Над огромным, смутным полем начинало чуть у краев зеленеть небо, и вдалеке проступали темные очертания Серебряного Бора.

Даша сказала тихо:

– Катюша, любить очень хочется. – Екатерина Дмитриевна сжала ей руку, глаза ее были полны слез. Над лесом, в зеленоватой влаге рассвета, сияла большая звезда, переливаясь, точно дыша.

– Я и забыл сказать, Катюша, – проговорил Николай Иванович, поворачиваясь на сиденье всем телом, – только что приехал наш уполномоченный – Чумаков, рассказывает, что в Галиции, оказывается, положение очень серьезное [94] . Немцы лупят нас таким ураганным огнем, что натло уничтожают целые полки. А у нас снарядов, изволите ли видеть, не хватает... Черт знает что такое!..

Катя не ответила, только подняла глаза к звездам, Даша прижалась лицом к ее плечу. Николай Иванович чертыхнулся еще раз и велел шоферу поворачивать домой.

На третий день праздников Екатерина Дмитриевна почувствовала себя плохо, не пошла на дежурство и слегла. У нее оказалось воспаление легких, – должно быть, простудилась на сквозняках.

XX

– Такие у нас дела – сказать страшно.

– Будет тебе на огонь-то пучиться, иди спать.
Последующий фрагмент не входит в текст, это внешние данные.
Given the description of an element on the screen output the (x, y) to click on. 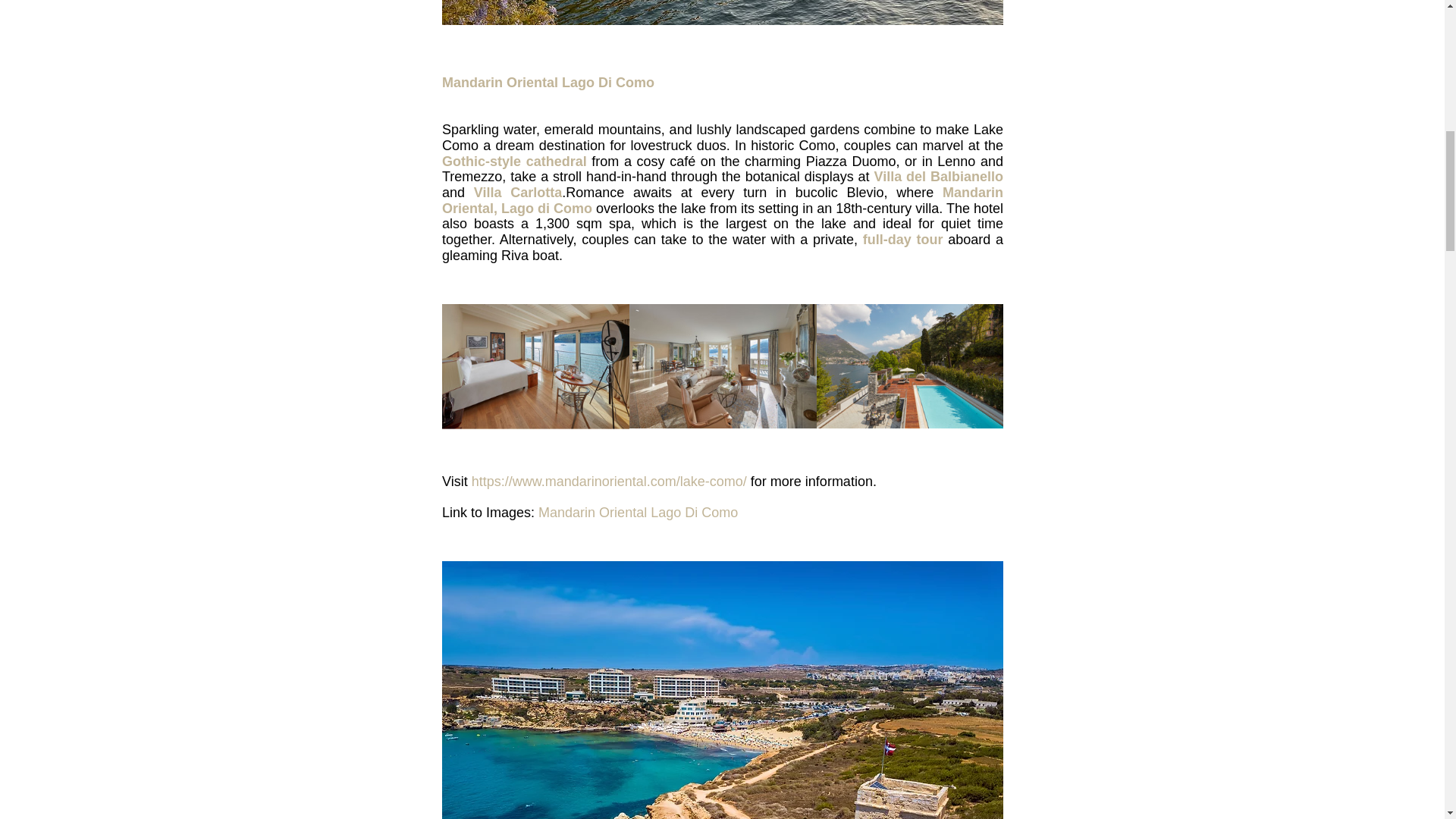
Villa del Balbianello (938, 176)
Villa Carlotta (516, 192)
full-day tour (901, 239)
Gothic-style cathedral (513, 160)
Mandarin Oriental Lago Di Como (638, 512)
Mandarin Oriental, Lago di Como (723, 200)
– Такие дела... Эх, братцы мои, пропадает Россия!

У глиняной стены сарая, крытого высокой, как омет, соломенной крышей, у тлеющего костра сидели трое солдат. Один развесил на колышках сушить портянки, поглядывал, чтобы не задымились, другой подшивал заплату на портки, осторожно тянул нить; третий, сидя на земле, подобрав ноги и засунув глубоко руки в карманы шинели, рябой и носатый, с черной, редкой бородкой, глядел на огонь запавшими, сумасшедшими глазами.